As the OP points out, so far I can also write a real answer. Start by consuming memory.
Two useful links are the Haskell data type memory size and http://blog.johantibell.com/2011/06/memory-footprints-of-some-common-data.html . We will also need to look at the definitions of some of our structures.
-- from http://hackage.haskell.org/package/stm-chans-3.0.0.2/docs/src/Control-Concurrent-STM-TMQueue.html data TMQueue a = TMQueue {-
The TQueue implementation uses a standard functional queue with read end and write end.
Let the upper limit of memory use be given and suppose that we read the entire file in TMQueue before the consumer does anything. In this case, the end of our TQueue record will contain a list with one element per input line (saved as a byte string). Each node list will look like
(:) bytestring tail
which takes 3 words (1 per field + 1 for the constructor). Each byte line is 9 words, so add them together, and there are 12 service words per line , not counting the actual data. Your test data is 5 million lines, so 60 million words of overhead for the whole file (plus some constants), which are about 460 MB on a 64-bit system (assuming that I performed my math correctly, is always doubtful). Add 40MB for the actual data, and we will get values โโclose to what I see in my system.
So why is our memory usage close to this upper bound? I have a theory (research remains as an exercise!). Firstly, the manufacturer most likely works a little faster than the consumer, because reading is usually faster than writing (I use spinning disks, maybe the SSD will be different). Here is the definition of readTQueue:
-- |Read the next value from the 'TQueue'. readTQueue :: TQueue a -> STM a readTQueue (TQueue read write) = do xs <- readTVar read case xs of (x:xs') -> do writeTVar read xs' return x [] -> do ys <- readTVar write case ys of [] -> retry _ -> case reverse ys of [] -> error "readTQueue" (z:zs) -> do writeTVar write [] writeTVar read zs return z
First we try to read from the end of the reading, and if this one is empty, we will try to read from the end of the record, after it changes this list.
I think this is happening: when a consumer needs to read from the end of the record, he needs to go through the list of input data in the STM transaction. This takes some time, which will lead to the fact that he will fight with the producer. As the producer advances, this list grows longer, causing the reading to take even longer, during which the producer can write more values, which will cause the reading to fail. This process is repeated until the producer finishes, and only then will the consumer have the opportunity to process the bulk of the data. Not only is this a concurrency disruption, it adds more processor overhead because a consumer transaction is constantly delayed and fails.
So what about unagi? There are several key differences. First, unagi-chan uses internal arrays instead of lists. This slightly reduces overhead. Most of the overhead is with ByteString pointers, so a little, but not much. Secondly, unagi stores pieces of arrays. Even if we pessimistically assume that the producer always wins the argument, after the array is full, it pushes the side of the channel producer. Now the producer writes a new array, and the consumer reads from the old array. This situation is almost perfect; there is no competition with shared resources, the consumer has a good locality of links, and since the consumer works with another memory block, there are no problems with cache consistency. Unlike my theoretical description of TMQueue , now you get parallel operations, allowing the manufacturer to clear part of the memory usage so that it never gets to the upper bound.
As an aside, I think that consumer dosing is not profitable. The pens are already buffered by the I / O subsystem, so I donโt think it brings anything. For me, performance improved slightly when I switched consumers to take turns in any case.

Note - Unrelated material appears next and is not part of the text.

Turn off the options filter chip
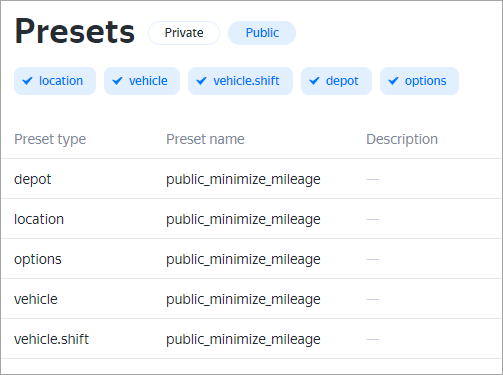503x375 pixels. [x=419, y=81]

Now, what can you do about this problem? Based on my working hypothesis that TMQueue suffers from conflicting issues and your specific requirements, you just need to use a different type of queue. Obviously, unagi works very well. I also tried TMChan , it was about 25% slower than unagi, but it used 45% less memory, so this is also a good option. (this is not surprising, TMChan has a different structure from TMQueue , so it will have different performance characteristics)
You can also try changing your algorithm so that the manufacturer sends multi-line fragments. This will reduce the amount of memory in all byte strings.
So when can you use TMQueue ? If the producer and consumer have the same speed, or the consumer is faster, he should be fine. In addition, if the processing time is uneven or the manufacturer works in packages, you are likely to get good amortized performance. This is pretty much the worst situation, and maybe it should be reported as an error regarding stm ? I think if the reading function has been changed to
-- |Read the next value from the 'TQueue'. readTQueue :: TQueue a -> STM a readTQueue (TQueue read write) = do xs <- readTVar read case xs of (x:xs') -> do writeTVar read xs' return x [] -> do ys <- readTVar write case ys of [] -> retry _ -> do writeTVar write [] let (z:zs) = reverse ys writeTVar read zs return z
this will avoid this problem. Now the z and zs bindings should be evaluated lazily, so a list traversal will occur outside of this transaction, which allows read operations to sometimes succeed. Assuming that I am correct about the problem in the first place, of course (and that this definition is quite lazy). However, there may be other unexpected drawbacks.